比叡山焼き打ちの犠牲者を弔う「元亀兵乱殉難者鎮魂塚」。信長ら織田軍の戦没者も慰霊されてきた(大津市坂本・延暦寺)

比叡山焼き打ちの犠牲者を弔う「元亀兵乱殉難者鎮魂塚」。信長ら織田軍の戦没者も慰霊されてきた(大津市坂本・延暦寺)

 天台宗総本山・延暦寺(大津市)が、織田信長による「比叡山焼き打ち」から450年の節目を迎える今月、初めて信長と明智光秀の子孫を比叡山に招き、織田軍も含めた犠牲者の慰霊法要を行う。延暦寺は敵味方を分けない「怨親(おんしん)平等」の仏教精神で、敵とも言える信長らの供養を約30年前から毎年行ってきた。宗祖最澄の1200回忌に合わせ、さらに恩讐(おんしゅう)を越えた新しい関係を目指す。

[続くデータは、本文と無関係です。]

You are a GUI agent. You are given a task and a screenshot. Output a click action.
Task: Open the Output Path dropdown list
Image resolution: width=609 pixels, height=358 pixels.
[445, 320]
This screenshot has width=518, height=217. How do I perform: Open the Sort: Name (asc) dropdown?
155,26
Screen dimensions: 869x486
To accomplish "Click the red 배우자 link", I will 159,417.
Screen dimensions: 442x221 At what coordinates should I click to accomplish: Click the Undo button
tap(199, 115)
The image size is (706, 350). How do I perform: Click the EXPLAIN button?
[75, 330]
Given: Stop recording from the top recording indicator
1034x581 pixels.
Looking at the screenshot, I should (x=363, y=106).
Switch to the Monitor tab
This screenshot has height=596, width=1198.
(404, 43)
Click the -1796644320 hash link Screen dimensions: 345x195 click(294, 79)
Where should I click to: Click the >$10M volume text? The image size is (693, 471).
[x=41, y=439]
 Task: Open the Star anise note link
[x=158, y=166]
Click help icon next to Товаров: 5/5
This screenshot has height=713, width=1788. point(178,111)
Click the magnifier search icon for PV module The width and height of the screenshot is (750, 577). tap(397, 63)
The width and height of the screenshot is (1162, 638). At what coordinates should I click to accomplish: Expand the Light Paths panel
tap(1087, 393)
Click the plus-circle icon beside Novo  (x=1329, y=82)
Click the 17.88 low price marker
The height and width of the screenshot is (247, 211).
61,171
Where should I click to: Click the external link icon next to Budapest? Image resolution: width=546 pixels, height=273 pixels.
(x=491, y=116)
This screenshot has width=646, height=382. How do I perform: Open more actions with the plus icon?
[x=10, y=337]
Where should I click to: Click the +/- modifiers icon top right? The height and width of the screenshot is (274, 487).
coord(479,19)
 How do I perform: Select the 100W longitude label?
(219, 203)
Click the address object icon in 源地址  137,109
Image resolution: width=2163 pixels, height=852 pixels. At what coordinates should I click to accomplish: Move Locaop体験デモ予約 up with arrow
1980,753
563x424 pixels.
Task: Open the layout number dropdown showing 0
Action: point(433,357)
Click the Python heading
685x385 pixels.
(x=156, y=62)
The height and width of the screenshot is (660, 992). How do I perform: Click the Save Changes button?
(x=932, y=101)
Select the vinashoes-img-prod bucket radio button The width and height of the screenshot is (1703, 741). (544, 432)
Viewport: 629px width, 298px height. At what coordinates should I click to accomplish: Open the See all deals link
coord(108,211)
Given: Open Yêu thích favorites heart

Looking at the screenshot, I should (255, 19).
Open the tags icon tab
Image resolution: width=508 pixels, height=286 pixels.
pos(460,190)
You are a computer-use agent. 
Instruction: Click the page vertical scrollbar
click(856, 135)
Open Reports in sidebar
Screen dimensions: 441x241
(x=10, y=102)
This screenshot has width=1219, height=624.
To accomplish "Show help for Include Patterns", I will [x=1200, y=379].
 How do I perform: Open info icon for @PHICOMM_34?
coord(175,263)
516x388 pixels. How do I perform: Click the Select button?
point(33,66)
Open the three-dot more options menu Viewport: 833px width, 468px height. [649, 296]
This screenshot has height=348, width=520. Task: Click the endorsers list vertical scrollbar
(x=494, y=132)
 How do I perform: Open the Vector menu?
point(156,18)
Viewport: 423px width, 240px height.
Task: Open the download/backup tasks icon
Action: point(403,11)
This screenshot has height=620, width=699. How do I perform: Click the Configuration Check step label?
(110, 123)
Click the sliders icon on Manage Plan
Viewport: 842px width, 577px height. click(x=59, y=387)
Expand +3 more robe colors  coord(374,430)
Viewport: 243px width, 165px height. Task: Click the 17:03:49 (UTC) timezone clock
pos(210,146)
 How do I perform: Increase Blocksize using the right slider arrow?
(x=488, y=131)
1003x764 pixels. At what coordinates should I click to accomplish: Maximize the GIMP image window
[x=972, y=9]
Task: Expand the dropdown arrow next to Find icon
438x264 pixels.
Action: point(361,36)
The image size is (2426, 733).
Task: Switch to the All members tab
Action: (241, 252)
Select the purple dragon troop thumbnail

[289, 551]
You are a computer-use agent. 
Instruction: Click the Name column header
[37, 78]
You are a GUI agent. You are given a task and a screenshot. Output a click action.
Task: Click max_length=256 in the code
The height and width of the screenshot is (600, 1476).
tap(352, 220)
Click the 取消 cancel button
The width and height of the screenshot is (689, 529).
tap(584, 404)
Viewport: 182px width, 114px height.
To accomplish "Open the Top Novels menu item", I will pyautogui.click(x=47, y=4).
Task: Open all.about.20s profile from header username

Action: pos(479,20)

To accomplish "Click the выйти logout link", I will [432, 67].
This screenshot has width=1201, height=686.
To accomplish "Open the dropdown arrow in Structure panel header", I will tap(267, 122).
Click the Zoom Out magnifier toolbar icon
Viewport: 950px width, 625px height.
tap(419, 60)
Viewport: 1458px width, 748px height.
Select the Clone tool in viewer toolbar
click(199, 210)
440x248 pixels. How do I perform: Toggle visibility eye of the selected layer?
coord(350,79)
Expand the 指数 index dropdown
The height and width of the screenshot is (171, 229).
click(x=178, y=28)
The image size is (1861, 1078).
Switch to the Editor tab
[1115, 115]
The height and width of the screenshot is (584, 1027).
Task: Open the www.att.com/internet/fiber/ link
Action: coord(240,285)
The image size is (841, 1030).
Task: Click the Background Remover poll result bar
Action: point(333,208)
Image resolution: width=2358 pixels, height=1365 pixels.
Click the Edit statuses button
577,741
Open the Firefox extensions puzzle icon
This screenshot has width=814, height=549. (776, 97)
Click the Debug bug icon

 比叡山の焼き打ちは1571(元亀2)年9月12日、浅井・朝倉連合軍と組んだ延暦寺を信長が大軍で攻めた事件。延暦寺は1992年に国宝殿横に鎮魂塚を設けて以来、毎秋焼き打ちの犠牲者とともに信長も殉難者として慰霊してきた。

 今年は子孫の織田茂和氏と明智憲三郎氏を招いて阿弥陀堂で法要を営み、鎮魂塚で祈りをささげる。その後、両氏や延暦寺代表らでシンポジウムを開催。戦国時代の延暦寺や、織田、明智両家のその後などについて意見交換する。

 1200年大遠忌を今年迎えた最澄は「怨(うら)みをもって怨みに報ぜば、怨み止まず。徳をもって怨みに報ぜば、怨みすなわち尽(つ)く」との教えをのこした。延暦寺は、大遠忌に合わせて最澄の教えを再確認する取り組みを進める一環でシンポを企画した。

 同寺は「織田は明智に討たれ、明智も非業の死を遂げ、誰も勝者はいない。(未来を見据えた)前向きなシンポにし、新たな関係を構築する一つのきっかけにしたい」としている。

 シンポは12日午後1時半から。新型コロナウイルスの緊急事態宣言を受け、観覧席は設けず、動画投稿サイト「ユーチューブ」の延暦寺公式チャンネルで中継を行う。